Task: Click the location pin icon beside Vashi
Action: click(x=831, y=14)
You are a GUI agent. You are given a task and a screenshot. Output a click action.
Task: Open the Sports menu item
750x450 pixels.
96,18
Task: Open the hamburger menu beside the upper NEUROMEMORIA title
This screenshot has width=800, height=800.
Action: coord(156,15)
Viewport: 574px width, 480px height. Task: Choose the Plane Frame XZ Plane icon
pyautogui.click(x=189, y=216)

════

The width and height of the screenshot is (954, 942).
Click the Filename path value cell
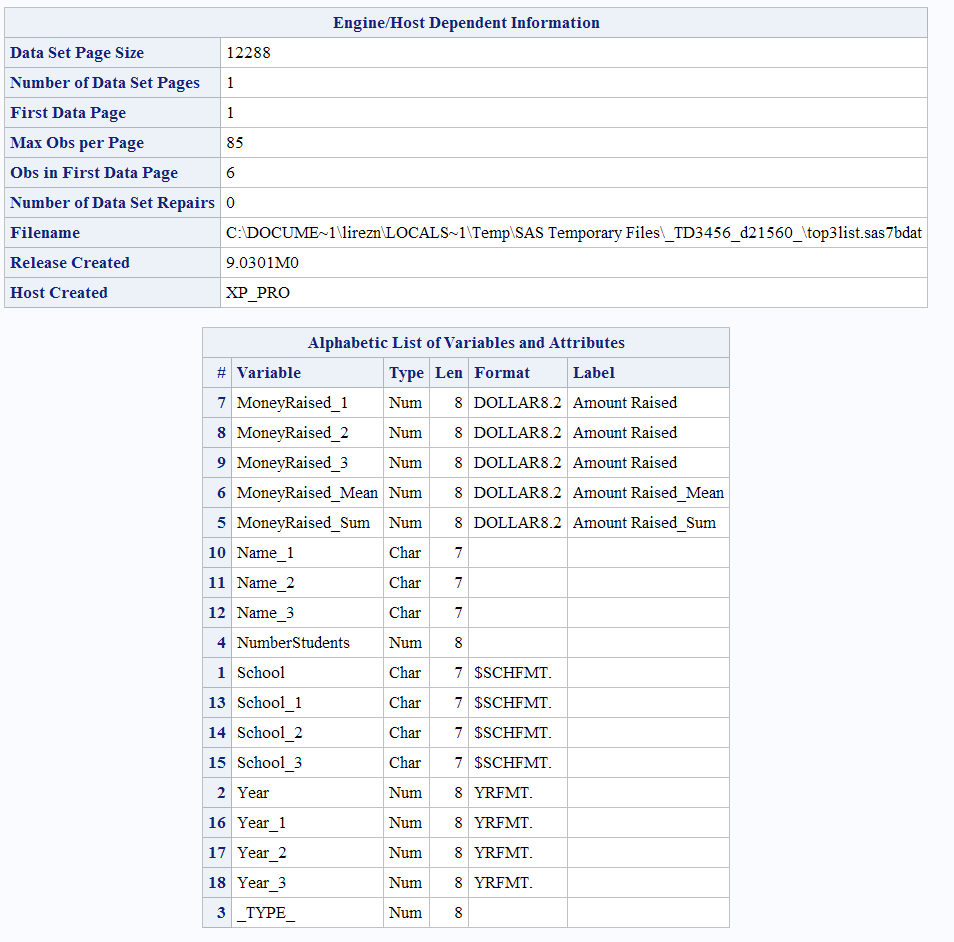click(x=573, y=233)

════

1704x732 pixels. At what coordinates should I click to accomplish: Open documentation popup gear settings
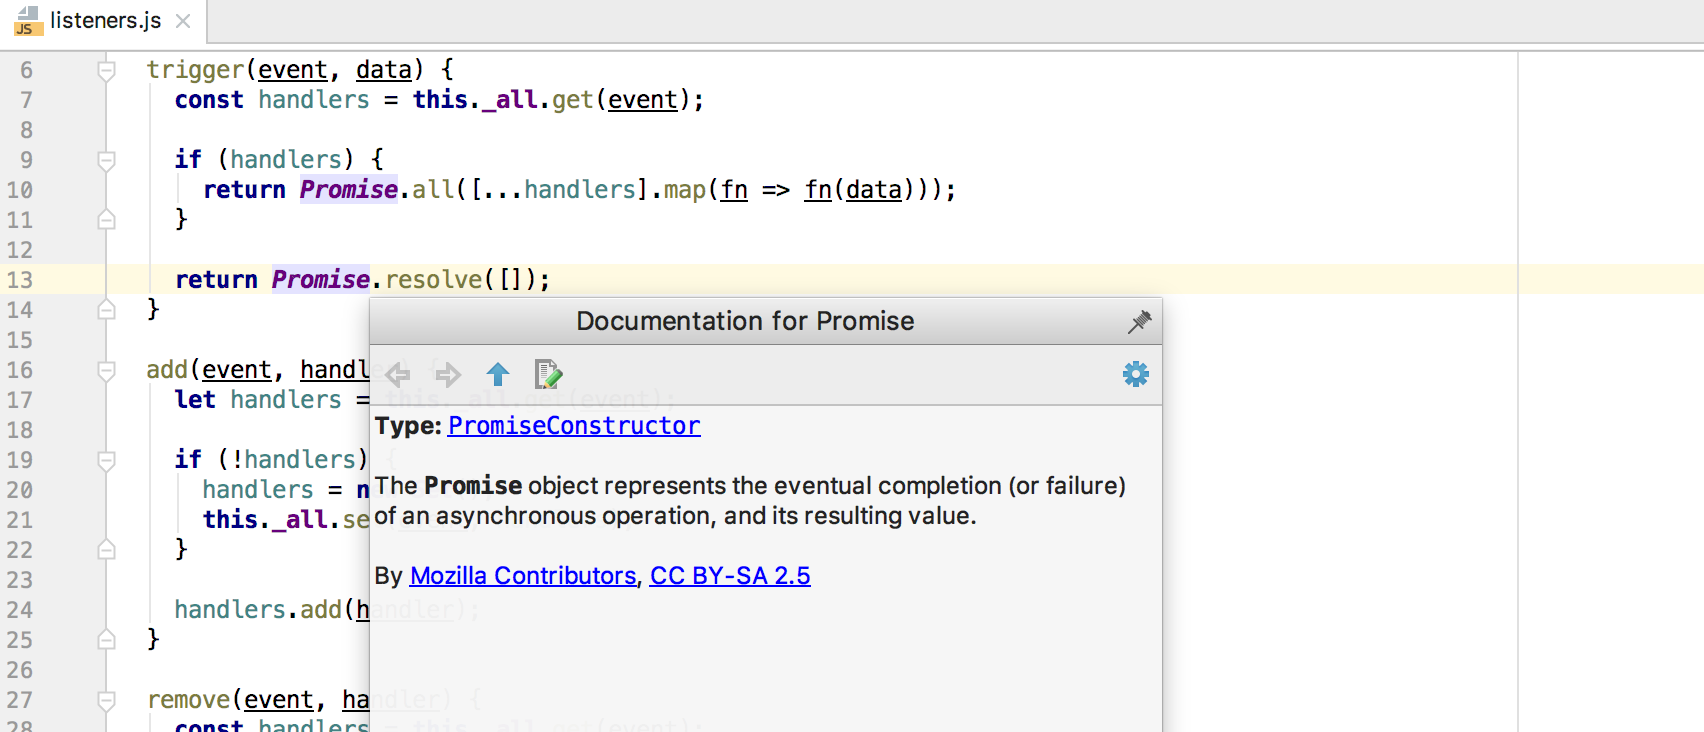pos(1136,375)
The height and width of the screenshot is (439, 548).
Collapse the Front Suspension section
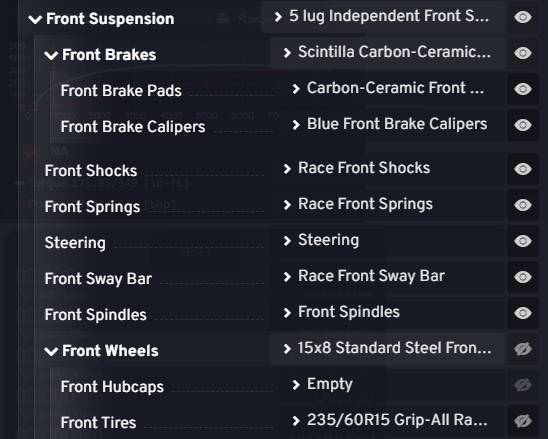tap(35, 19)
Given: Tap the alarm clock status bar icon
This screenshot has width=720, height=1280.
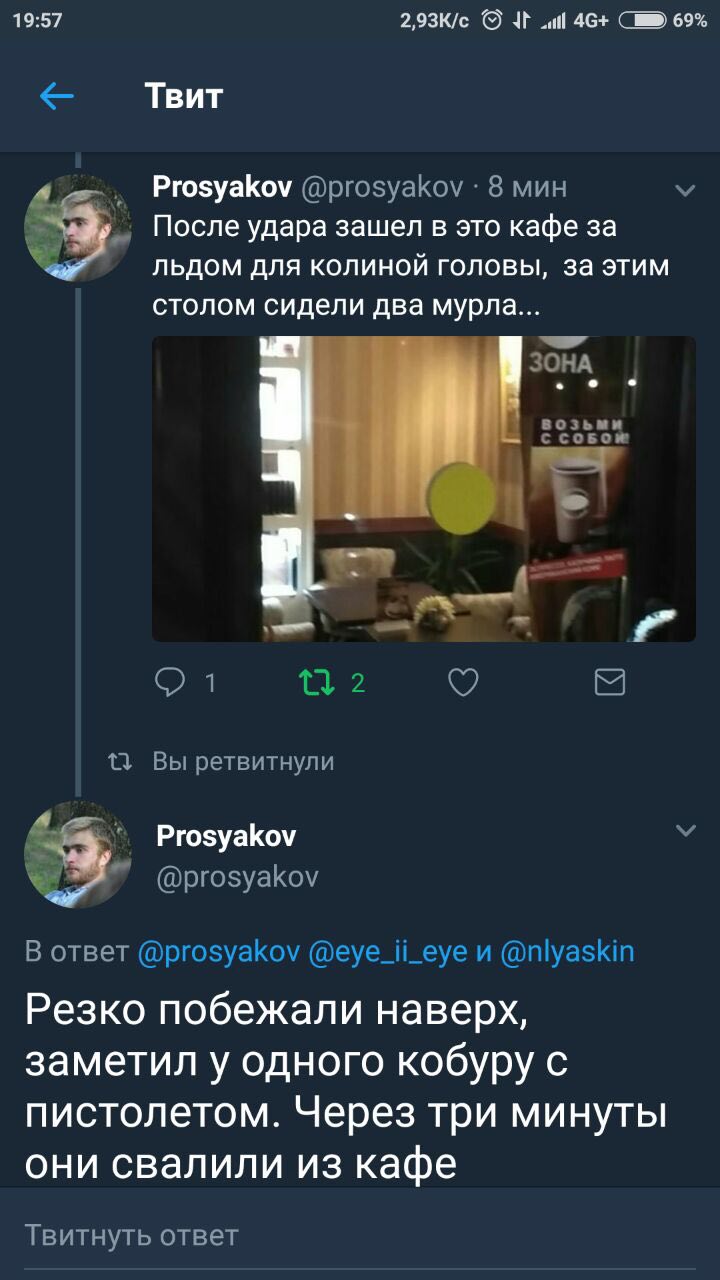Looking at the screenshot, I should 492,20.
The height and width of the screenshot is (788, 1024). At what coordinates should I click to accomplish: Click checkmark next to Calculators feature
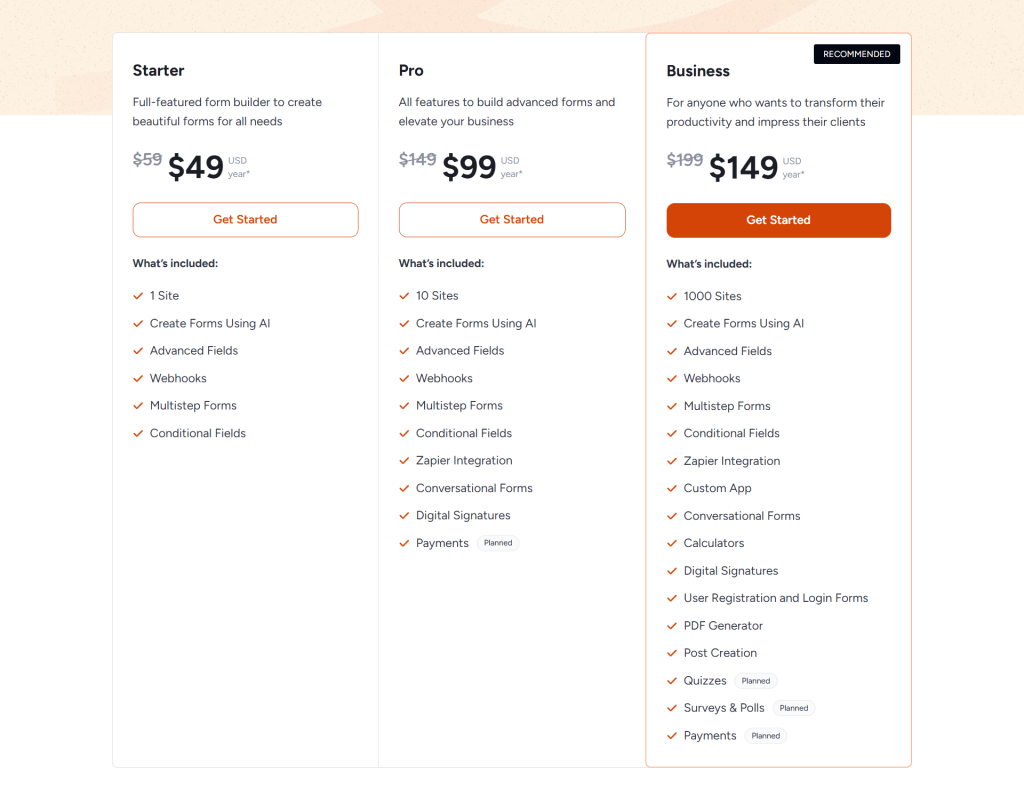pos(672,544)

════

Search the entries for the string "menu" and collect each line that has it.

Task: Open the Sports menu item
Task: Open the hamburger menu beside the upper NEUROMEMORIA title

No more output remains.